Direct provision and the housing crisis is causing increased trauma for human trafficking victims and putting them at risk of further exploitation, an EU-funded report has said.
The research, which was carried out under an EU anti-trafficking project and conducted by the Immigrant Council of Ireland, said that placing female trafficking victims into mixed-gender settings exposed them to "discrimination practices, a risk of destitution, and a risk of re-trafficking".
It said “shared room, mixed-gender accommodation centres is a wholly inappropriate setting for trafficked women and severely limits their capacity for recovery”.
Staff in such centres are also inadequately trained to support and care for victims, and women have limited access to childcare supports for their children, the report stated.
The housing crisis also makes it extremely difficult for trafficking victims to move from direct provision into private accommodation.

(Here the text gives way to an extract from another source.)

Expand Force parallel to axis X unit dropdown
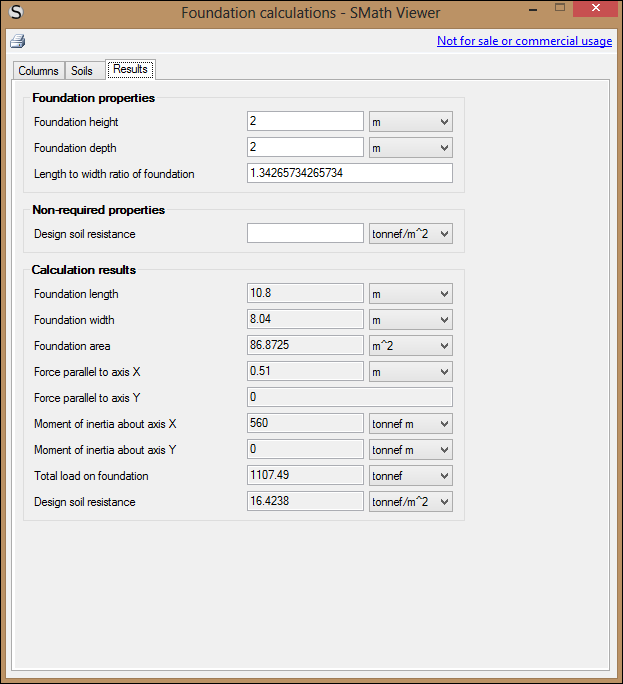 pyautogui.click(x=410, y=372)
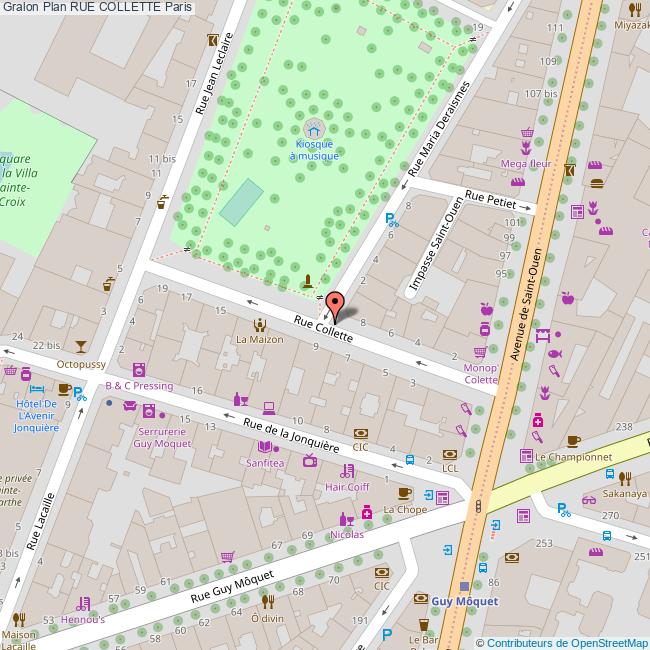Click the Sakanaya restaurant icon
This screenshot has height=650, width=650.
(624, 478)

“With the current significant level of overall housing shortages in Ireland, both in terms of private rented accommodation and social housing, the transition from direct provision centres to private accommodation is extremely difficult and costly,” the council said.
This means victims face extended stays in State accommodation which “hinders their recovery, their independence and ability to be integrated and self-sufficient”. It also caused significant costs for the State, it added.
Last year, the Government pledged to open a pilot project to provide specially tailored accommodation for women who have been trafficked, but this has yet to be advanced.
Trafficking of women and girls for sexual exploitation continues to be the most common form of human trafficking in Ireland, the report states.
Last year 38 human trafficking victims were identified by authorities, of which 26 were being exploited in the sex industry.
Similar to other EU states, men are more likely to be trafficked for labour exploitation such as in the fishing industry.
Earlier this week, the Garda said it was investigating “well over 100” suspects and crimes linked to human trafficking. This includes 13 members of an Irish gang suspected of trafficking women into the country.
The Immigrant Council of Ireland said the number of identified victims of trafficking had fallen in recent years but this was “likely due to deficiencies in the identification process”.
While Covid-19 limited human trafficking in some areas, the sex industry “continued unabated”, the report said.
Research showed that when the pandemic hit, the numbers of women advertised in online forums initially declined, “but within a number of months returned to pre-pandemic levels”.
While acknowledging some reforms in the treatment of trafficking victims, Immigrant Council of Ireland chief executive Brian Killoran said the overall State approach remained "fragmented and is in need of reform".